Incidentally, I'm working on a project now that is a good fit for MongoDB. I've been testing it with the stock C# driver running on Server 2008 and I like the performance so far. It takes a while to mentally switch paradigms (for me at least) but once you "get it" it's turtles all the way down.

benologist · on Jan 22, 2011

Yeah it's really something else thinking in Mongo's query style. Spent a lot of time in Google and still do when I have to go in to the console heh.

AlexC04 · on Jan 22, 2011

Ben, this is really interesting. I was under the impression that Playtomic was a one man operation, but the idea that you're managing 300 million requests a day boggles my mind. (at my office we've got a team to handle that).

I'll have to go through your article with a fine toothed comb - but that's really quite a feat.

benologist · on Jan 22, 2011

It is and it isn't a one man operation - I'm the only one actually programming / managing the servers / creating it all etc, but in the background is my friend Antonio who helps finance the development and has for a long time now, and very recently joined is my friend and over the years sometimes boss Brian.

It's not really fair to say 'I' anymore as we ramp things up on the business side of it and formalize everything.

jbaker · on Jan 22, 2011

Thanks for the article. I have a question. What kind of latency do you experience using MongoHQ? And maybe you could discuss this part of the system a little more?

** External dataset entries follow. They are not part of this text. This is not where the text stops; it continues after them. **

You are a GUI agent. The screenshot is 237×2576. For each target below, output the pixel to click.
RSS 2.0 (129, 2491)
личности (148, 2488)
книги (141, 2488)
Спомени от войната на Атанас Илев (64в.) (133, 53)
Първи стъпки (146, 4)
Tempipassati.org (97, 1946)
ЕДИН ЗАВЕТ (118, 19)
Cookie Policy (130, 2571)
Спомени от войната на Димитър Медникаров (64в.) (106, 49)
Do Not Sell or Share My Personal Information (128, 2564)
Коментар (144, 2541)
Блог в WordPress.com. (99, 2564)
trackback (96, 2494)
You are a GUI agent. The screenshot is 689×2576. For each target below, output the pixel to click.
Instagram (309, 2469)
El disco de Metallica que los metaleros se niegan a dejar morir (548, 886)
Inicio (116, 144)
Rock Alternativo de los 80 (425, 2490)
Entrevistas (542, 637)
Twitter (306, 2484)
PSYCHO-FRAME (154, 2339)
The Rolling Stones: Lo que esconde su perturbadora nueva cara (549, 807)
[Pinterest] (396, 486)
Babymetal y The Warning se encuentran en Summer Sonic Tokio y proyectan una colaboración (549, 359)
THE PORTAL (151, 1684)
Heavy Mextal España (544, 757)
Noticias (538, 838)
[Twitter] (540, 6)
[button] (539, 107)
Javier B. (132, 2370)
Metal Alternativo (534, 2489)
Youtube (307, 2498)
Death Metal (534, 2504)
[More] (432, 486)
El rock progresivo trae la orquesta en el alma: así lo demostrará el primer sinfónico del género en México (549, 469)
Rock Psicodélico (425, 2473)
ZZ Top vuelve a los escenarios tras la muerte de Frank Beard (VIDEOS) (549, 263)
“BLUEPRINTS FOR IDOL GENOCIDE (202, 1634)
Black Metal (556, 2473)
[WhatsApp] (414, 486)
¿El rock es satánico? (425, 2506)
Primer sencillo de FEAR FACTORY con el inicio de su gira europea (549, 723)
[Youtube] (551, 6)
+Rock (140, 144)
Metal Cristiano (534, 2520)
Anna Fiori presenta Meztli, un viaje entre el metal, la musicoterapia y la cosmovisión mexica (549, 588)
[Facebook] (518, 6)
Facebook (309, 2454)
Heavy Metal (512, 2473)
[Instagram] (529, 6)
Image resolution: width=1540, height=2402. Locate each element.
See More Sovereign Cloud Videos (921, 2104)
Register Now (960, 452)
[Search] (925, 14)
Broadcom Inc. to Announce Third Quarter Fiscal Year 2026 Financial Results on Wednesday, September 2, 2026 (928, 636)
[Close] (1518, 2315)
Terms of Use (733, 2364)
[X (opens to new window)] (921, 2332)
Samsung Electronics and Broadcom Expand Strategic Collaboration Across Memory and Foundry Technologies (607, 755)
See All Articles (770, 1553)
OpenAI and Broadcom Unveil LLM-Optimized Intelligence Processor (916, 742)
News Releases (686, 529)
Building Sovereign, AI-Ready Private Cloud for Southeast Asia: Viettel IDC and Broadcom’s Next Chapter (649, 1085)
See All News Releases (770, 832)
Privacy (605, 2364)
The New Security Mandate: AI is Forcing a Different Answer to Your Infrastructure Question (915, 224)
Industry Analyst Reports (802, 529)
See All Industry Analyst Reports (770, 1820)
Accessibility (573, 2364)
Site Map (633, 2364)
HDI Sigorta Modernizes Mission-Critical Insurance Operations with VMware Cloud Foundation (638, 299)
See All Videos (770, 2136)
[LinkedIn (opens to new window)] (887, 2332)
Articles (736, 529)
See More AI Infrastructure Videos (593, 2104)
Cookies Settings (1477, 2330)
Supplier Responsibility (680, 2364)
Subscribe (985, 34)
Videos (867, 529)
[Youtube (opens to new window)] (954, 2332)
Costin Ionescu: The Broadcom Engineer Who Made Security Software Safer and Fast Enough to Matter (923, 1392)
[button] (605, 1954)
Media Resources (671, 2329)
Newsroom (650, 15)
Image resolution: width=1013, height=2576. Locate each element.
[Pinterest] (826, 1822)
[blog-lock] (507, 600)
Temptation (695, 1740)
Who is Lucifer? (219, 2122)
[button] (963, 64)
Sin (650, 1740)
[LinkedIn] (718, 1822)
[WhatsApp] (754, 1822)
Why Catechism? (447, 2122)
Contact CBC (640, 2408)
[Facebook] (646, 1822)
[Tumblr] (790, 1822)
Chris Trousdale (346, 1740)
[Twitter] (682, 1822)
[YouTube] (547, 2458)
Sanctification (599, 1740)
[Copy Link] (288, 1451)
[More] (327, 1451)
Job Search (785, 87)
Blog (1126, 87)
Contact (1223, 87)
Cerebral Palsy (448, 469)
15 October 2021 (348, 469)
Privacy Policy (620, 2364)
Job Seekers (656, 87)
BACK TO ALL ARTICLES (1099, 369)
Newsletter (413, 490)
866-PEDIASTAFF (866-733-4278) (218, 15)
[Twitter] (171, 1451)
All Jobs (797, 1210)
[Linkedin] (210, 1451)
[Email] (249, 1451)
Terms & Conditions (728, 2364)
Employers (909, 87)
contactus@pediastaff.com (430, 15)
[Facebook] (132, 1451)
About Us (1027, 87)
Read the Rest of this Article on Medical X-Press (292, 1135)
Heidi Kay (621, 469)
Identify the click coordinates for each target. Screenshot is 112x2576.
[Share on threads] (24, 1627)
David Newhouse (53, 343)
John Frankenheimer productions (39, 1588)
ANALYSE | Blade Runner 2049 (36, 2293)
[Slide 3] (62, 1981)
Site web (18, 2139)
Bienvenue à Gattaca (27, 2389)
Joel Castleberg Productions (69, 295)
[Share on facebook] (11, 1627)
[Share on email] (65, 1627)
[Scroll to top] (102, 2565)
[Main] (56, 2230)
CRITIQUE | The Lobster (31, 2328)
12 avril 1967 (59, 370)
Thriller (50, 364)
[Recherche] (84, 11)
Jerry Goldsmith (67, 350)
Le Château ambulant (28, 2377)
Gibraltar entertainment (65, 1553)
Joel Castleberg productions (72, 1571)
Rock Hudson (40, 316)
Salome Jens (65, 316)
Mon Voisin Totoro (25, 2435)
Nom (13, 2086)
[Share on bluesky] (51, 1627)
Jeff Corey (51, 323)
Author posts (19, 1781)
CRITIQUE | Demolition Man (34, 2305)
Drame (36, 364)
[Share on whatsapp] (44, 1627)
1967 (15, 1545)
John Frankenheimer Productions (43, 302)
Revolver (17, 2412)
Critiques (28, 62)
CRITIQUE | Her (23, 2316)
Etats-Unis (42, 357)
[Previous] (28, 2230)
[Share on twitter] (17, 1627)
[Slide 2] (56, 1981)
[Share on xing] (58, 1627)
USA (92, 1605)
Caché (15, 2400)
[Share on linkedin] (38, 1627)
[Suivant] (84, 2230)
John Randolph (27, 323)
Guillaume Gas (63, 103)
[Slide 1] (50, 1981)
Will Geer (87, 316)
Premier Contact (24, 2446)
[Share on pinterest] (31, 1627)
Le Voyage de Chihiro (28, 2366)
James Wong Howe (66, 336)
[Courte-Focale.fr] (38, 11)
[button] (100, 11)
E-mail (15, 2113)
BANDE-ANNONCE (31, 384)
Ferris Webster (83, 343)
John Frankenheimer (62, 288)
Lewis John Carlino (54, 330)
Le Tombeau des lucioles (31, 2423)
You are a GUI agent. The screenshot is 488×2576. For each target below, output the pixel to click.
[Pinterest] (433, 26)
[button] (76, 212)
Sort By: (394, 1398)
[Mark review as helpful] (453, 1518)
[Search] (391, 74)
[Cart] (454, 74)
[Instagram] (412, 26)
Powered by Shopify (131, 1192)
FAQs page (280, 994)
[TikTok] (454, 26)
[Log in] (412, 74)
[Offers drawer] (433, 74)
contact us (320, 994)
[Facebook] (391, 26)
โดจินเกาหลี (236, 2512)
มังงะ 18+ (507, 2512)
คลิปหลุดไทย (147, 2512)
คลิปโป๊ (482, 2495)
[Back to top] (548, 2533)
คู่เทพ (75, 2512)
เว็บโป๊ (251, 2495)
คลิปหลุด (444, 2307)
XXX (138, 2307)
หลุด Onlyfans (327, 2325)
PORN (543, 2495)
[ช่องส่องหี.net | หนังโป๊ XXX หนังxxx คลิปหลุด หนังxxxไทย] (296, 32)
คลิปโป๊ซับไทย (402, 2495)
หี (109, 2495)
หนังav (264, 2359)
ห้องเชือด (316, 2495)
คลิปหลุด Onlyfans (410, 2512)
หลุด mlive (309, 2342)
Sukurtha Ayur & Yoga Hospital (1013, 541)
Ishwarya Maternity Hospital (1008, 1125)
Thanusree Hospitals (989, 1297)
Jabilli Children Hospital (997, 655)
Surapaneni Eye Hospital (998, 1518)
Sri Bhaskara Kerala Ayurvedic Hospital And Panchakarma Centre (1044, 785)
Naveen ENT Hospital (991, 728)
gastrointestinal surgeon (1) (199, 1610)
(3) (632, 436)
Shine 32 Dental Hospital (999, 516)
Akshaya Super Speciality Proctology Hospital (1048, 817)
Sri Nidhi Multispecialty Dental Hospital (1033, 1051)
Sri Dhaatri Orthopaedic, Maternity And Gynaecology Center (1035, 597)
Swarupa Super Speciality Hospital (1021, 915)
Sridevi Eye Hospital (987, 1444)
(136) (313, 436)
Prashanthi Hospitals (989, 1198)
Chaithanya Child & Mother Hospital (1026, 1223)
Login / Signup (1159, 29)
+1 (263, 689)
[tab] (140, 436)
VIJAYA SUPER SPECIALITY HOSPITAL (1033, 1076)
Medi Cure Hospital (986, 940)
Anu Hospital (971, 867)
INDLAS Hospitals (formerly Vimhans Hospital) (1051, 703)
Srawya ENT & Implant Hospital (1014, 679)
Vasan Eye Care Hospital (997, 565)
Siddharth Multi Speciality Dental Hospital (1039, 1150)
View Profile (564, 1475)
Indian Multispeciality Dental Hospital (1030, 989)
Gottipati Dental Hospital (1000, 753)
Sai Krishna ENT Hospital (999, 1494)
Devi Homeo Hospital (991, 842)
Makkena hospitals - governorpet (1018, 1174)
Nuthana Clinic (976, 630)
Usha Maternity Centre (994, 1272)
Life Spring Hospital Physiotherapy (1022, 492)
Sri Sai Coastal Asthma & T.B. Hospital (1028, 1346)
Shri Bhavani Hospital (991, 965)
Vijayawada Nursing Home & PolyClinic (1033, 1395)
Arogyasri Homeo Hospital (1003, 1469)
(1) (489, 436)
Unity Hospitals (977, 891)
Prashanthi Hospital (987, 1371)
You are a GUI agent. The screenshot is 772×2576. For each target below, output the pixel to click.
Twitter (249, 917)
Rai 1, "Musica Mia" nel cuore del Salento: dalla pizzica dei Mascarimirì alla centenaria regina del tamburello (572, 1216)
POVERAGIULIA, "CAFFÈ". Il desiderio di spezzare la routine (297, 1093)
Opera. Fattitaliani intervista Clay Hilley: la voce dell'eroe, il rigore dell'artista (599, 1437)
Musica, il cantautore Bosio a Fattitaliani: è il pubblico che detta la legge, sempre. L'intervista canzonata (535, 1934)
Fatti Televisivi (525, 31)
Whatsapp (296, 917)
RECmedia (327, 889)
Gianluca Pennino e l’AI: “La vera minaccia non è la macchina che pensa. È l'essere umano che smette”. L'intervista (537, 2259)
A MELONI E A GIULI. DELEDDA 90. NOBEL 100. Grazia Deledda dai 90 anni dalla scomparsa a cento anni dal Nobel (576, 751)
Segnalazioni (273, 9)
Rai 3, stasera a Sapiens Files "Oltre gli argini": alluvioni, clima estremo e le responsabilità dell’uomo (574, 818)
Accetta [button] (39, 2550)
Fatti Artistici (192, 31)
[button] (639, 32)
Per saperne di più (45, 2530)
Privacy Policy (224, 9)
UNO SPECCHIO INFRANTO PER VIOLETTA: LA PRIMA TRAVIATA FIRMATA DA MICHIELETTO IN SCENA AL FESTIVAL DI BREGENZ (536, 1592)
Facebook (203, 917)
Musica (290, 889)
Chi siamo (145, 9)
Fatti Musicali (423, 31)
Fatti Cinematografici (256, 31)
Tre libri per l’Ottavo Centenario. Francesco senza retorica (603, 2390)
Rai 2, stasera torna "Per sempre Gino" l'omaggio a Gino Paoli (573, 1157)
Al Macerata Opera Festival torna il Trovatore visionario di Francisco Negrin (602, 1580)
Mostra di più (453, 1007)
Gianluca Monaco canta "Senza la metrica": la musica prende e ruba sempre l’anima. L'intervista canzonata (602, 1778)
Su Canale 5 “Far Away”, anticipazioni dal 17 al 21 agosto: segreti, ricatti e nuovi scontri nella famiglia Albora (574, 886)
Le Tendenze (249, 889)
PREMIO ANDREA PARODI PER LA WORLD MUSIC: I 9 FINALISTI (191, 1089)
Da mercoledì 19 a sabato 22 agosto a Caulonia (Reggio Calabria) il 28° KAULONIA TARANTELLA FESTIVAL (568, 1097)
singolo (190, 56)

benologist · on Jan 22, 2011

The latency gets up to about 60ms+ but it's mitigated by caching a lot of the data temporarily. MongoHQ are using Amazon so if you're also using AWS it's going to be negligible.

I use MongoDB for a few components - user-created levels and leaderboards are the biggest parts. The big advantage is I can let developers attach custom data to scores/levels without having to even think about it - it slides right in just like any other property, and it's just effortless. The other big advantage is price - they're a lot cheaper than getting another server.

The leaderboards is the biggest one running at a total of almost 10 gigabytes because of the indexing.

I use MongoHQ because there's a learning curve with MongoDB that I never have time to explore properly, originally I ran it myself and even got it sharded and replicated, but when it falls over (and it did) you really need to know a lot more than I do about it. Those guys are awesome and I plan on building more on their service.

I use the Samus C# library for it, I noticed recently there's an official one now but it didn't exist when I started using it. One of these days I will upgrade to that.

Here's the leaderboard database stats. Mostly it's just lots of reads, and only if whichever server doesn't have the requested data in-memory already.

  btree accesses 	0.47 /sec
  btree miss ratio 	0.2%
  global lock ratio 	0.1%
  indexes	8
  objects 	24,222,154
  op deletes 	0.00 /sec
  op get mores 	0.73 /sec
  op inserts 	0.57 /sec
  op queries 	4.02 /sec
  op updates 	0.02 /sec
  all ops 	0.02 /sec
  size of data 	3.3 GB
  size of index 	6 GB
  size of storage 	3.7 GB
  uptime	4 days
  connections 	128